You are weak and hollow and it doesn't matter anymore — Crush, Richard Siken

Il fait froid cette nuit, alors Hector se blottit contre moi, son visage de chérubin collé à mon dos. Mon hoodie est remonté, son nez est pressé directement contre ma peau, sa respiration chaude rebondissant contre ma peau meurtrie par les ongles de Thomas. S'il ouvrait les yeux, il verrait ses marques, ses marques qu'il n'a pas laissé puisqu'il n'a plus le temps de me toucher.

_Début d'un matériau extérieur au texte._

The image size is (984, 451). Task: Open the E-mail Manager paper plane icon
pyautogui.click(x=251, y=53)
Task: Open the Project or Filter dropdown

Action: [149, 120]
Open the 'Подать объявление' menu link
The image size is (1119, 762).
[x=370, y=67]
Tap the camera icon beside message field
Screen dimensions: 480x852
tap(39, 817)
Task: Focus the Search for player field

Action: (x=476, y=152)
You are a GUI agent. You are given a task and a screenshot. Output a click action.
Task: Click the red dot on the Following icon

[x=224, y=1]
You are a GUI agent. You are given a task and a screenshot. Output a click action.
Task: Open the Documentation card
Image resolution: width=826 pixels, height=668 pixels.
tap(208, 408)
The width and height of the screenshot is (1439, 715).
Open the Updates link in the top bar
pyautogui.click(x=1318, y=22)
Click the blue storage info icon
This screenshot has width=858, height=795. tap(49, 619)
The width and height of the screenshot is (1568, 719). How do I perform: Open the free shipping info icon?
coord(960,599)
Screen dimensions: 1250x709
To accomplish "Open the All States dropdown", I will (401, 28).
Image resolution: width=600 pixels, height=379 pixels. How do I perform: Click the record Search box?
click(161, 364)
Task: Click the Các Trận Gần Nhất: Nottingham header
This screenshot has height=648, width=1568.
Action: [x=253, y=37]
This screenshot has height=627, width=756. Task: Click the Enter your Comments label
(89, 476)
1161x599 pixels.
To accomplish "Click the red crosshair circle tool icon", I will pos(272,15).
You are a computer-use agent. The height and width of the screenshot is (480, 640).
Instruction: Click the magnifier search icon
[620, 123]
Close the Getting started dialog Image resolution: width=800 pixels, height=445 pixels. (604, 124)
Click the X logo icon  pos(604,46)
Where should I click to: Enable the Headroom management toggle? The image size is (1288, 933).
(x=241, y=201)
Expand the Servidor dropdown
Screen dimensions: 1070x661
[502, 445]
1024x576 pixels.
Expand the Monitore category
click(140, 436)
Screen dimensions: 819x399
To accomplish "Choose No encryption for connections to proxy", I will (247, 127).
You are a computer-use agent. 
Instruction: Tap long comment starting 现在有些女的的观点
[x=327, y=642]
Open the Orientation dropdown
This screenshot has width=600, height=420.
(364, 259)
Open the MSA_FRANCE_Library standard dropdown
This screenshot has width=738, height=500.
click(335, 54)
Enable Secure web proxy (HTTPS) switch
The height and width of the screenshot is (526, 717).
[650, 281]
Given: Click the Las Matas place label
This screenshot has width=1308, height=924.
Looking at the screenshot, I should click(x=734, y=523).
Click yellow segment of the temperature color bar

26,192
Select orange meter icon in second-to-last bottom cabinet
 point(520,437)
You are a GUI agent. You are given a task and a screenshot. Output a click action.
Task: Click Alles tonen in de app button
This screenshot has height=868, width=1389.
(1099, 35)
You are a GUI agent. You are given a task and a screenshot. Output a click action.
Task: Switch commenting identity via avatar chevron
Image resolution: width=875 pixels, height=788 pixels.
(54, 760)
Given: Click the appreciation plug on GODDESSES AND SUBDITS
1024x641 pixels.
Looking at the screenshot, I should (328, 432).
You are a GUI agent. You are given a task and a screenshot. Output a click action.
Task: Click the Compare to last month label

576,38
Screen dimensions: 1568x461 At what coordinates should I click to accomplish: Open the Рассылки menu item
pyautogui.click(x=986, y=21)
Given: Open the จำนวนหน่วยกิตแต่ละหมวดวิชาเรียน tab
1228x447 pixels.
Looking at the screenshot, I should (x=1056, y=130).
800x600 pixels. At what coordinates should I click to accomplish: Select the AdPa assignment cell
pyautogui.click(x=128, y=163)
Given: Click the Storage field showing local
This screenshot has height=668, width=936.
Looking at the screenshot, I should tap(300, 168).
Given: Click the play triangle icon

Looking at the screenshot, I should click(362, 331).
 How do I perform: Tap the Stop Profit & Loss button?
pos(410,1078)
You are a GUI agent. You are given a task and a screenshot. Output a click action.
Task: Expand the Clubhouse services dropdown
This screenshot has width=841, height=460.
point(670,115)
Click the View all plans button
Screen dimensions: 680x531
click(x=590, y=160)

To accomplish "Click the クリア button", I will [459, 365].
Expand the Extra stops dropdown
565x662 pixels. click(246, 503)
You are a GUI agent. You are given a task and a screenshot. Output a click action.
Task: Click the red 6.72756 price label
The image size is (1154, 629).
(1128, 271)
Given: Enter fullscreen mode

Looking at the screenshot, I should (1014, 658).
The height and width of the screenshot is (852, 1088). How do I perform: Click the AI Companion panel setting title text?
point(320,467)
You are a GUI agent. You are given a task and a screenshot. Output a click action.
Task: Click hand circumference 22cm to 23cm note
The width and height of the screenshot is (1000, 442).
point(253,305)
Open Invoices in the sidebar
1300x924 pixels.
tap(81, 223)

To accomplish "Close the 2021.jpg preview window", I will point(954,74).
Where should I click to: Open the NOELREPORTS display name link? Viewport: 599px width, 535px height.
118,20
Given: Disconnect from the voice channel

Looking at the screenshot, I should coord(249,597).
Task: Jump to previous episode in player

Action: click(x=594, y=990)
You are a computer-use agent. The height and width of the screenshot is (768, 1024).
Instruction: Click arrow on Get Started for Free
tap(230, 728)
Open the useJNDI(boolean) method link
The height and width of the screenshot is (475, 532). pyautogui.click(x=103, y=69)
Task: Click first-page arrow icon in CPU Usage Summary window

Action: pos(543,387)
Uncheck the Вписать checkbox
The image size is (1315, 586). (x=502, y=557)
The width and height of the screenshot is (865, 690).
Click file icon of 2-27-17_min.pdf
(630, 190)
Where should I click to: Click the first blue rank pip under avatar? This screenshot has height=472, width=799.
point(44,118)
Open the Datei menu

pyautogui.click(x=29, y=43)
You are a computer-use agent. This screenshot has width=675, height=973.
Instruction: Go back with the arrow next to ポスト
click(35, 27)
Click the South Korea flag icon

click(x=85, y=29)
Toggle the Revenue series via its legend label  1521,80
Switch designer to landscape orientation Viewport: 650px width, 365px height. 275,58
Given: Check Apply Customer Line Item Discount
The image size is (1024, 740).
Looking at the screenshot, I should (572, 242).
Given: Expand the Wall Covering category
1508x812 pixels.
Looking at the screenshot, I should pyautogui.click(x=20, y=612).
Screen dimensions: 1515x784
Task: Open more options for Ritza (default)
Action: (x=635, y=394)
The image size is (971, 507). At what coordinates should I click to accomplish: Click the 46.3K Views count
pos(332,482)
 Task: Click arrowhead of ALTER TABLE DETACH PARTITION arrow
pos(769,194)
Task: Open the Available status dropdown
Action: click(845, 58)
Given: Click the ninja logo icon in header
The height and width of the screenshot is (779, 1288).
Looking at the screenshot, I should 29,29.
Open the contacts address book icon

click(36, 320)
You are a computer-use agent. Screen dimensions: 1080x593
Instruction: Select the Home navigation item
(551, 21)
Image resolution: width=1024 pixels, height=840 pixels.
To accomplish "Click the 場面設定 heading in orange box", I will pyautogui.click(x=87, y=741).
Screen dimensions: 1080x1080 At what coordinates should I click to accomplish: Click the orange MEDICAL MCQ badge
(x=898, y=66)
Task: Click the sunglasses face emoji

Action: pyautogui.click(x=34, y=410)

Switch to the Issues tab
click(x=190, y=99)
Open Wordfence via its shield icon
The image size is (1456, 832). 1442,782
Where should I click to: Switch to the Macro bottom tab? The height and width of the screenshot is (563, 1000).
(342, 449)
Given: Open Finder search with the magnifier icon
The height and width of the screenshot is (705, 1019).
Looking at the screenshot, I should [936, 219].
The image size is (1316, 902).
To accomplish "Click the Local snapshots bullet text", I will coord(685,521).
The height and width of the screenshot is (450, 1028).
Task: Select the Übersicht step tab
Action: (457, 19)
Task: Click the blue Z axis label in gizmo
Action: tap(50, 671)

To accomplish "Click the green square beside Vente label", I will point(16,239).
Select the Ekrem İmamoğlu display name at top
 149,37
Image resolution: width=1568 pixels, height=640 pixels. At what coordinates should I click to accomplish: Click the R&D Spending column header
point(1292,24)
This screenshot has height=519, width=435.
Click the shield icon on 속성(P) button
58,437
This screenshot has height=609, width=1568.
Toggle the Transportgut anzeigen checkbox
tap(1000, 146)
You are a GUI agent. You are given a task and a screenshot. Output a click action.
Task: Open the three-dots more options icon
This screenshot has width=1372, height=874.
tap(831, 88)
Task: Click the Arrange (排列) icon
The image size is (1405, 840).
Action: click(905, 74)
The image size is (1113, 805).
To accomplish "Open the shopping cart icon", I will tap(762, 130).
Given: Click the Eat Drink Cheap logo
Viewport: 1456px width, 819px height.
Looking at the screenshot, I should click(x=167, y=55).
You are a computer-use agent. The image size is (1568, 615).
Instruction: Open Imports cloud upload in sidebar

Quand il part travailler, je pars pour son appartement. Je me sens tellement mal que les remords forment un vibrato perpétuel dans ma tête, sans pour autant que je fasse demi-tour. Il m'attend, debout devant sa porte, clope au bec, vêtu d'un t-shirt évasé— je le reconnais immédiatement, c'est celui d'Hector, celui qui sent le bonheur et la brioche, celui qu'il prétendait ne pas retrouver hier, quand il m'a filé son t-shirt— et un caleçon. Ses jambes sont délicieusement dorées.

" S'lut."

Il me file une clope, je fume à ses côtés, en silence, j'expire ma haine, ma colère, mes regrets, ma mélancolie, j'expire mes remords, ma peur d'être immonde, ma répugnance, j'expire toutes les choses que je dois purger. Puis je le laisse m'entraîner chez lui pour me toucher.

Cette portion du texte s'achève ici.